▶ [Task instructions] Scale the records below, starting at the line that contains "Task: Point to the compass symbol" and ending at the line that contains "Action: pyautogui.click(x=137, y=223)". Write out those lines only, with their requests unchanged, and multiply each x and y click coordinate by 0.55, rounding to whole numbers with halves rounded up.

[Location data for words and elements]
* START *

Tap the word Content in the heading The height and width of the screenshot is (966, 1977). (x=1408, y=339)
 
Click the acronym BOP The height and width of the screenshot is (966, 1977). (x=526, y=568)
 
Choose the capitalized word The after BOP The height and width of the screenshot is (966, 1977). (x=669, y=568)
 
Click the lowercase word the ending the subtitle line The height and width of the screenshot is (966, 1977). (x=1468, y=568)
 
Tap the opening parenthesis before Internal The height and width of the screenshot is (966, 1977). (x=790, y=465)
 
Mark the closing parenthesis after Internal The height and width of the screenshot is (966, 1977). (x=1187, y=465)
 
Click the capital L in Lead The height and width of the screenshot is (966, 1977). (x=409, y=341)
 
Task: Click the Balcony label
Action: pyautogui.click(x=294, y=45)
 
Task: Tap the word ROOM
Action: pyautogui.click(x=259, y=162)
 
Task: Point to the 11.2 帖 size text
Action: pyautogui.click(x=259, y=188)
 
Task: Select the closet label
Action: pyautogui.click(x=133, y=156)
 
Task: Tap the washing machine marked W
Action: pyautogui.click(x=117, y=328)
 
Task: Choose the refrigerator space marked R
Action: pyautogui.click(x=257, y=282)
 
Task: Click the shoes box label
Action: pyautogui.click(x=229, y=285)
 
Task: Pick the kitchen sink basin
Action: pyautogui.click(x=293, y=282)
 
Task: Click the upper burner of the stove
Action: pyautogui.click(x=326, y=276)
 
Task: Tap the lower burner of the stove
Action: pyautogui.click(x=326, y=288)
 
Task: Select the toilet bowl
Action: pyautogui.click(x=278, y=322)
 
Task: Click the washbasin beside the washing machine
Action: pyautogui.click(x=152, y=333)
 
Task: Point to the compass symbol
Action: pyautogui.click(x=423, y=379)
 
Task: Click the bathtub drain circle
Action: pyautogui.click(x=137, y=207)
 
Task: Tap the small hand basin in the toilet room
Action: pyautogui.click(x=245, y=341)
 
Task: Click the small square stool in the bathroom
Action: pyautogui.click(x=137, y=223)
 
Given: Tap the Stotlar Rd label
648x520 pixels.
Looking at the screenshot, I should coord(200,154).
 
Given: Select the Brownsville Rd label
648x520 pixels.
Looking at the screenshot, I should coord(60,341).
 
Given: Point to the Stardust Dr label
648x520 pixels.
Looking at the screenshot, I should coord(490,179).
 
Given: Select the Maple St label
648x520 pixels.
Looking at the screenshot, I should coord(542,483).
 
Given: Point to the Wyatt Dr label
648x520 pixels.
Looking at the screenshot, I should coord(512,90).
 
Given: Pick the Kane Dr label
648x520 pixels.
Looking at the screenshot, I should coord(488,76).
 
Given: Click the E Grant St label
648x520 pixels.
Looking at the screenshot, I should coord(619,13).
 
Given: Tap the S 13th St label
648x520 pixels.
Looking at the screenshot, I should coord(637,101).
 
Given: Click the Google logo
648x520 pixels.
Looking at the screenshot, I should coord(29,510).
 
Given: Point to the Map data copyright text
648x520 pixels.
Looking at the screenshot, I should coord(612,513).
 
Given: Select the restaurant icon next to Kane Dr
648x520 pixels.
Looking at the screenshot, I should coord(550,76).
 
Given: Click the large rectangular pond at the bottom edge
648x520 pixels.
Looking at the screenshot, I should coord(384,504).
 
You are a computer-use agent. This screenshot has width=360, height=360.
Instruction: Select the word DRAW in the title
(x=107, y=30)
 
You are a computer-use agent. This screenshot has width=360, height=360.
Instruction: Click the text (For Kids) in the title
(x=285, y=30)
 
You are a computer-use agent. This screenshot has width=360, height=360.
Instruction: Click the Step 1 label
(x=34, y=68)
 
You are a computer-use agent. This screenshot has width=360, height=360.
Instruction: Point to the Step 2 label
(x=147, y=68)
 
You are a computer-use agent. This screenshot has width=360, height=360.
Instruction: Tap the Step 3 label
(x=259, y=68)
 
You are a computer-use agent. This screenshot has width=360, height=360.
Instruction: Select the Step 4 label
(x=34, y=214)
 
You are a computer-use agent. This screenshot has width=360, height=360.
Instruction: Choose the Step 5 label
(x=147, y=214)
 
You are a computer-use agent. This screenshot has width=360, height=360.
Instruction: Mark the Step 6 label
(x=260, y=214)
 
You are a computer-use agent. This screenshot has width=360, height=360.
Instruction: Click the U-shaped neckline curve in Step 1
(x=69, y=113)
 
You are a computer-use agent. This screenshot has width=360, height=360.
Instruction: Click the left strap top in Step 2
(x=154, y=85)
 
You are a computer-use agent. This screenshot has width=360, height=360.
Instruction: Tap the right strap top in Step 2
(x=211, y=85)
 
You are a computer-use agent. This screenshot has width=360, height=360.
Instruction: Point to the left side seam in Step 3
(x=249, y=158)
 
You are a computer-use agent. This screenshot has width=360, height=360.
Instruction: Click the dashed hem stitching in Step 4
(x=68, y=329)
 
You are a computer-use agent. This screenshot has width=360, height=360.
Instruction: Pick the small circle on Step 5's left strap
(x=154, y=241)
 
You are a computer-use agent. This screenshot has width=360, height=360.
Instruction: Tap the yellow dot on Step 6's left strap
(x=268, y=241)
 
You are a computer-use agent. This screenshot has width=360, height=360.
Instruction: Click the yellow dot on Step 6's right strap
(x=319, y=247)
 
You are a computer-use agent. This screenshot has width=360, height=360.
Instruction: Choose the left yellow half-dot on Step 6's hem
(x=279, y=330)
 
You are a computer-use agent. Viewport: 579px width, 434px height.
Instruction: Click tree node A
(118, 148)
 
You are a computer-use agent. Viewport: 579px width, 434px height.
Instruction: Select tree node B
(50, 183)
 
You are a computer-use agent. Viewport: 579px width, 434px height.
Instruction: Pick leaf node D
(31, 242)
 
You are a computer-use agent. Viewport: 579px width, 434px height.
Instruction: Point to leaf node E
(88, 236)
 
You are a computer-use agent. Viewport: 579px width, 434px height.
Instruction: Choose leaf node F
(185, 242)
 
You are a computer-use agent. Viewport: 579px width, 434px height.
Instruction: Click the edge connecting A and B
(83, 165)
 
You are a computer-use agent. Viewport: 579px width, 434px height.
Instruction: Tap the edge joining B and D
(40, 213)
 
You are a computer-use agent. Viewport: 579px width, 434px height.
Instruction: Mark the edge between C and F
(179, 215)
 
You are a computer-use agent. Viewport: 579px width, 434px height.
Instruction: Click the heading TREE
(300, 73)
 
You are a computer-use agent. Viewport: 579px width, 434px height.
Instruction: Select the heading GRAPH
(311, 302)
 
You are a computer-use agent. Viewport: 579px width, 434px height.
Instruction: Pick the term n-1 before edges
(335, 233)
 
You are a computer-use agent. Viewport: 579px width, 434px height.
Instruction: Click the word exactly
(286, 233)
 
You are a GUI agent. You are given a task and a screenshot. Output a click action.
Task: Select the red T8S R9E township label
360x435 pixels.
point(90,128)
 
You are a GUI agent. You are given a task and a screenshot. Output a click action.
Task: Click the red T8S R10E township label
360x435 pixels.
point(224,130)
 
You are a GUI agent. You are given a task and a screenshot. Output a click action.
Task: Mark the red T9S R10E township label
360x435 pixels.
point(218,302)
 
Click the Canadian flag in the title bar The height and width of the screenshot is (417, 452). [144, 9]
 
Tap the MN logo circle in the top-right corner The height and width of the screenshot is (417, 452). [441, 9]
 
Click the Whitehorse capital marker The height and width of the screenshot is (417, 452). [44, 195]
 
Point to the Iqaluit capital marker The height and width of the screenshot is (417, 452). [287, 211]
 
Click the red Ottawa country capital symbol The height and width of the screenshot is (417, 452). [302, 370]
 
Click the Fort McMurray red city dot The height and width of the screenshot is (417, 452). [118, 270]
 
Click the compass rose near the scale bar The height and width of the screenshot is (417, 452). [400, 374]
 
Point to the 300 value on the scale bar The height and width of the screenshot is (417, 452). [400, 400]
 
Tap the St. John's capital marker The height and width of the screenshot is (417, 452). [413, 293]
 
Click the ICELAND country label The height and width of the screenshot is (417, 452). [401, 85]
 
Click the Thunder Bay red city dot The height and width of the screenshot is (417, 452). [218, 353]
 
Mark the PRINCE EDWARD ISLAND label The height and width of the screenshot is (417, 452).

* END *

▶ [Exercise solution]
Task: Point to the compass symbol
Action: pyautogui.click(x=233, y=208)
 
Task: Click the bathtub drain circle
Action: pyautogui.click(x=75, y=114)
 
Task: Tap the small hand basin in the toilet room
Action: pyautogui.click(x=135, y=188)
 
Task: Click the small square stool in the bathroom
Action: pyautogui.click(x=75, y=123)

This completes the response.